Participants were 734 students from a Northeastern university who received a judicial sanction for an alcohol-related offense and were participating in a larger study examining the efficacy of three, group-based alcohol interventions (Cimini et al., 2009; see Table 1 for demographic information for Sample 1 and Sample 2). Participants who provided complete data on the RAPI at baseline were included in Sample 1: n = 703, 96% of the total sample. Those who completed the RAPI at 6-month follow-up were included in Sample 2: n = 456, 62.8% of the total sample.

Table 1.

Demographics.

Characteristic Sample 1, % (n = 703) Sample 2, % (n = 456)
Gender
 Male 62 58
 Female 38 42
Ethnicity
 White 82.80 82.40
 American Indiana 4.40 4.10
 Asian 0.30 0.20
 Native Hawaiian/Pacific Islander 0.30 0.20
 Black 2.50 2.60
 Hispanic 6.40 6.70
 Multiracial 1.30 1.40
 Other ethnicity 2.00 2.40
Age Mean = 19 (SD = 0.83) Mean = 19 (SD = 0.82)

Things to do
**1.** According to the study excerpt, how many participants were included in Sample 2?
**2.** For each statement, say whether it agrees with the study excerpt, and quote the words that decide it.
(a) Sample 1 was made up of participants who provided complete data on the RAPI at baseline.
(b) Women made up the majority of Sample 1.
(c) The participants were students at a Midwestern university.
**3.** Please quote the stretch of the study excerpt from "Participants were 734" through "Demographics.".

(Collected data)
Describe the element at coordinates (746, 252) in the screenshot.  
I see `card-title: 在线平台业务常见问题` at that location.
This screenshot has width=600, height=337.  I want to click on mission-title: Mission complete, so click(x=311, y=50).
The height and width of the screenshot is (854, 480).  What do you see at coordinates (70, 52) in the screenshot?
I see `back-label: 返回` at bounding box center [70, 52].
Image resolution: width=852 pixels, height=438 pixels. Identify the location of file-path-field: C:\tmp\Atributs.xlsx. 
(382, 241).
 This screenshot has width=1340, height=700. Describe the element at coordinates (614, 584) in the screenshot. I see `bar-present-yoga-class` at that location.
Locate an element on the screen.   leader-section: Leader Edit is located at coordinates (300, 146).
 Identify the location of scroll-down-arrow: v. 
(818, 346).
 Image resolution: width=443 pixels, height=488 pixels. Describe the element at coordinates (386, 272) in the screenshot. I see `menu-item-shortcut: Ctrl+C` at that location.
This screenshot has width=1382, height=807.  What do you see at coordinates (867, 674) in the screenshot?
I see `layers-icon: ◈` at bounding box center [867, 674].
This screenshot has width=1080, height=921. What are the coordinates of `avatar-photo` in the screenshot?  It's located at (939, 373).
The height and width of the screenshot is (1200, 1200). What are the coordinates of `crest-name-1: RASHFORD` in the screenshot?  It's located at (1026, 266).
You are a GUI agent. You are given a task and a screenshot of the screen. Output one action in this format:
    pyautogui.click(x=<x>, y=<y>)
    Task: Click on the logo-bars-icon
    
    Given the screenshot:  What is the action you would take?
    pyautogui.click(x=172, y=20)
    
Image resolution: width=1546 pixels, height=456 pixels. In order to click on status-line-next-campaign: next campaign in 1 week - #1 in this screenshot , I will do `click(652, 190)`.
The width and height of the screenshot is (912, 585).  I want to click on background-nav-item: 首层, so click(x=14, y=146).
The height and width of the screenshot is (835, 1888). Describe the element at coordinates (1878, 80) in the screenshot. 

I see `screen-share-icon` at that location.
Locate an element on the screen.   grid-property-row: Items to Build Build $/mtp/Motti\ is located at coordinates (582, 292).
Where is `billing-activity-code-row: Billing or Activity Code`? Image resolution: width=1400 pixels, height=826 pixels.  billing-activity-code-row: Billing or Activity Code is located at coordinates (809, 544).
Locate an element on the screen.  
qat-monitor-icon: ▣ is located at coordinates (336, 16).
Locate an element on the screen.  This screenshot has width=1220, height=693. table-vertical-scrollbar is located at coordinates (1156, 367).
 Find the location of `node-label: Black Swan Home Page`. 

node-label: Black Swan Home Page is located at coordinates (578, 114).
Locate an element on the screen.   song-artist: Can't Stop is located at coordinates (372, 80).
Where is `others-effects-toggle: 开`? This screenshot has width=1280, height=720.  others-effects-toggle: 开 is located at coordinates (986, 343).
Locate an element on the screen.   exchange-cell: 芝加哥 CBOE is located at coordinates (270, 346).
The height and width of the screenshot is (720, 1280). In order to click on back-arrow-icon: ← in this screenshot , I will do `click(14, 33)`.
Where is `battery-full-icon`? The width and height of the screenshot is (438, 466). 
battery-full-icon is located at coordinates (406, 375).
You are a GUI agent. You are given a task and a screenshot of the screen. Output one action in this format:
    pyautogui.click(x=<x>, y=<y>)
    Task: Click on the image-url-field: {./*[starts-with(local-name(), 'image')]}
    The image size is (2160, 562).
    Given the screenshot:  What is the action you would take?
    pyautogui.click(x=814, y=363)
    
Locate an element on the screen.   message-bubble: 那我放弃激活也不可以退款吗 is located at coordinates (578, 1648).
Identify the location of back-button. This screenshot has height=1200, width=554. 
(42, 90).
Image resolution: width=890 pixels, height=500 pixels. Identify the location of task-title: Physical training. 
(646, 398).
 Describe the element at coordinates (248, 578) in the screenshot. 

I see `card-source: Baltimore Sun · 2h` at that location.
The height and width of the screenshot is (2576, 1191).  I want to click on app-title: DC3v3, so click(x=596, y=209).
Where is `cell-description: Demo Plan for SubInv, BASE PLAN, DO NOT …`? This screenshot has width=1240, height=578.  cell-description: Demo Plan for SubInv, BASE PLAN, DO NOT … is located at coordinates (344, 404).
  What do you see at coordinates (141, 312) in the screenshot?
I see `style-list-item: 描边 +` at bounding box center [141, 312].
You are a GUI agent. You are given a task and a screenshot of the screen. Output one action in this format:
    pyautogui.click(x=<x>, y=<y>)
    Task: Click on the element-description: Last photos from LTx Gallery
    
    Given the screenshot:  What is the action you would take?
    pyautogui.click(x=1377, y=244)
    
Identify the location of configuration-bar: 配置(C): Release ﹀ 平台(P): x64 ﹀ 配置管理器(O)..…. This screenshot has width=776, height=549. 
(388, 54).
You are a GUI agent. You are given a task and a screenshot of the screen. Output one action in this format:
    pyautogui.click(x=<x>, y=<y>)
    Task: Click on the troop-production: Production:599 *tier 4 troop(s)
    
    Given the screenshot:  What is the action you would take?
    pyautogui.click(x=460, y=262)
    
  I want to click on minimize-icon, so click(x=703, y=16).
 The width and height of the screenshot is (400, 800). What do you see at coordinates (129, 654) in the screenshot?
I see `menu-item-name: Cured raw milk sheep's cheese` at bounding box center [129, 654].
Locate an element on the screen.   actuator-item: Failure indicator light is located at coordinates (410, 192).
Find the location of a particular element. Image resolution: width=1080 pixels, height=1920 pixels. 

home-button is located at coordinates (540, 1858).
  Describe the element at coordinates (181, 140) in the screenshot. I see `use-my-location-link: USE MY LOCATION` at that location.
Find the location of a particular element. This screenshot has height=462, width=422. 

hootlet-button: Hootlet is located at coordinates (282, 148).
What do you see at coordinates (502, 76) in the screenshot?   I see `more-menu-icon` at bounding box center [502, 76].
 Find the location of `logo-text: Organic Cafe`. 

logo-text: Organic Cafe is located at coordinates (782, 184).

Exercise results
**1.** 456 participants, 62.8% of the total sample.

**2.**
(a) Yes: "Participants who provided complete data on the RAPI at baseline were included in Sample 1"
(b) No: "Male 62 58"
(c) No: "734 students from a Northeastern university"

**3.**
Participants were 734 students from a Northeastern university who received a judicial sanction for an alcohol-related offense and were participating in a larger study examining the efficacy of three, group-based alcohol interventions (Cimini et al., 2009; see Table 1 for demographic information for Sample 1 and Sample 2). Participants who provided complete data on the RAPI at baseline were included in Sample 1: n = 703, 96% of the total sample. Those who completed the RAPI at 6-month follow-up were included in Sample 2: n = 456, 62.8% of the total sample.

Table 1.

Demographics.